A Belated Dispatch From the Mayborn

By Tim Rogers |

Writing for a monthly magazine can be a bitch. Stuff happens, and you want to write about that stuff, but if it’s a certain type of stuff, you risk feeling dated in print, given our long lead times. The challenge, then, is to write about that stuff in a way that extends its “use before” freshness date. Peter Simek did a great job of describing July’s Mayborn conference right after it ended. Here’s how I tackled it in our September issue, which published last week. (Not every story in the magazine automatically makes it online; this is one such story.)

AFTER HOURS
It’s unfair to characterize the Mayborn as a literary bacchanal. But let’s do it anyway.

The bar at the Hilton DFW Lakes Executive Conference Center in Grapevine is called Bonnie & Clyde’s Hideout. On Saturday nights, it closes at 1 am, which, given the murderous crime spree that made its eponyms famous, seems temperate. Surely any good hideout would serve drinks till 2.

That seemed to be the sentiment of the two dozen or so magazine writers, newspapermen, and maybe even students who gathered outside the bar, in the hotel’s lobby, on the second night of the Mayborn Literary Nonfiction Conference, which concluded July 22. It was late, and the group had been asked kindly to leave the hideout. But it wasn’t that late.

George Getschow, a professor at UNT’s Mayborn School of Journalism and the director of the conference, stood on a chair to address the group. He held a pint of beer and raised a toast to the “tribe of storytellers,” as he is fond of referring to Mayborn conferees.

Getschow is rightly proud of the conference. In its eight years, despite being held in a remote, aging hotel that smells like a widow’s basement, it has established a national reputation by attracting literary giants such as Gay Talese and Joyce Carol Oates. Or maybe, in part, because it is held in that hotel.

“I know this place is close to the airport,” one editor said to another, “but they’ve got to move this thing someplace a little hipper. Even the Omni would be better.”

“No,” another replied. “If this were downtown, people would all wander off on their own at night. This place is an island. People have to hang out.”

After Getschow stepped down, Thomas Lake, a senior writer for Sports Illustrated, took his turn on the chair and read James Joyce. Then, at length, came Tom Junod, former traveling handbag salesman and current Esquire writer at large with two National Magazine Awards to his credit.
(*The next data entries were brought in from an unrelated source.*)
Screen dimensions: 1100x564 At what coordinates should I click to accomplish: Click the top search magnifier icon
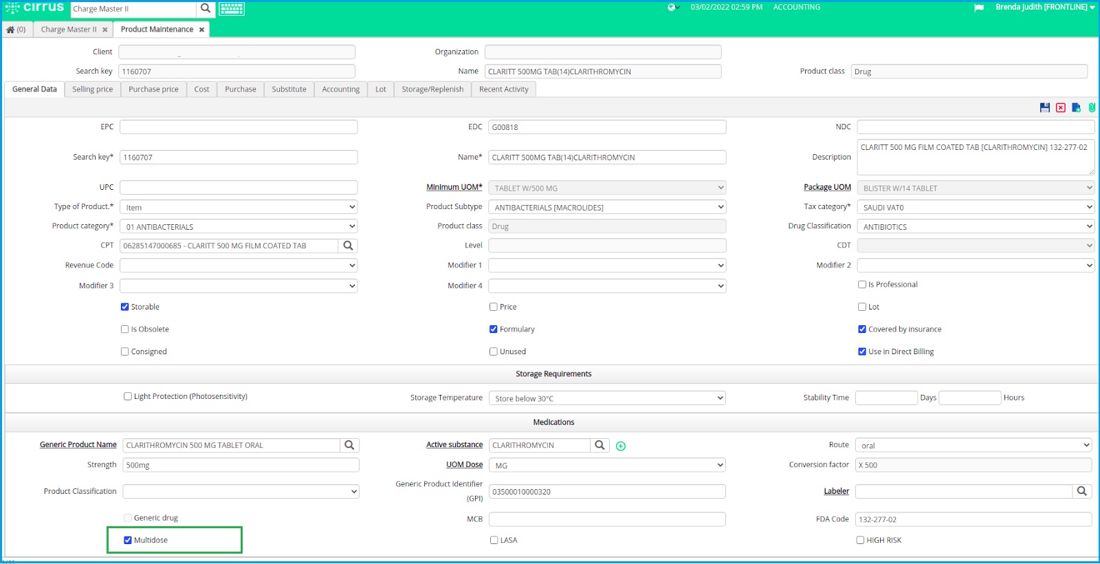coord(206,9)
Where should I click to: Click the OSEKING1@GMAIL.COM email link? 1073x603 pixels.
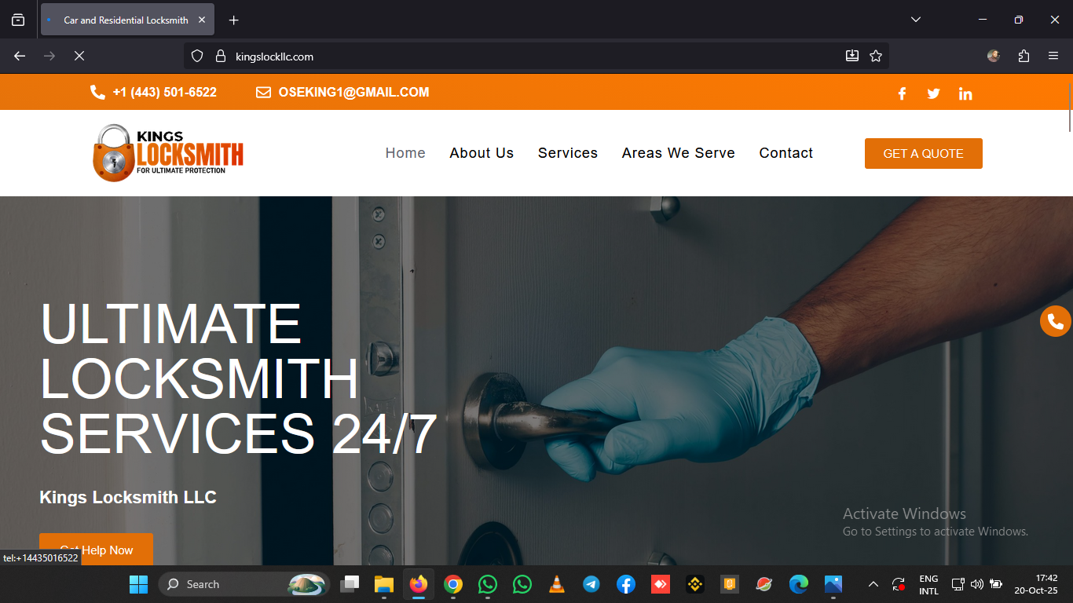click(353, 92)
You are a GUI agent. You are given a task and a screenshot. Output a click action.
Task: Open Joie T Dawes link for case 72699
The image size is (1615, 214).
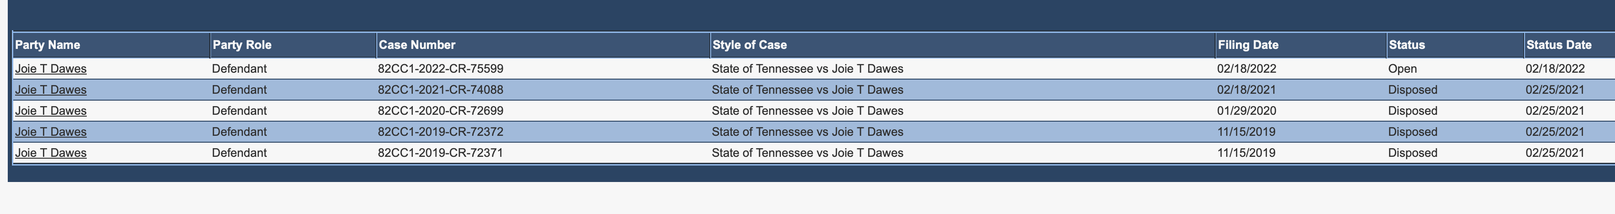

Under his blazer, he wore a shirt unbuttoned at the neck, and his conference ID lanyard still dangled at his chest. Gotye’s “Somebody That I Used To Know” spilled through the bar’s open doors.

“It’s just been fantastic and really down to the bare bones of what it should be, hanging around, talking about writing with writers who really care about it,” Junod said. “I mean, what could be better? I look at everybody here, and it looks like we’ll be friends. This is the shit.” He raised a highball glass containing an unidentified liquid. There was cheering, whistling, and Junod elaborated on his point: “This is the motherfucking shit.”

Eventually, the party dwindled in number but not enthusiasm and moved upstairs to someone’s room before hotel security–again kindly–brought day two of the Mayborn conference to a close.

On the third and final day, there were some bleary eyes as Pulitzer Prize winner Isabel Wilkerson talked about her book The Warmth of Other Suns, for which she interviewed 1,200 people before finding the three ideal subjects to tell the story of the great African-American migration to the North.

Junod himself was still pushing limits. With just three characters to spare, he tweeted: “#Mayborn has reminded me how much I don’t know and how much I haven’t done. The great thing is that it has made those deficits inspiring.”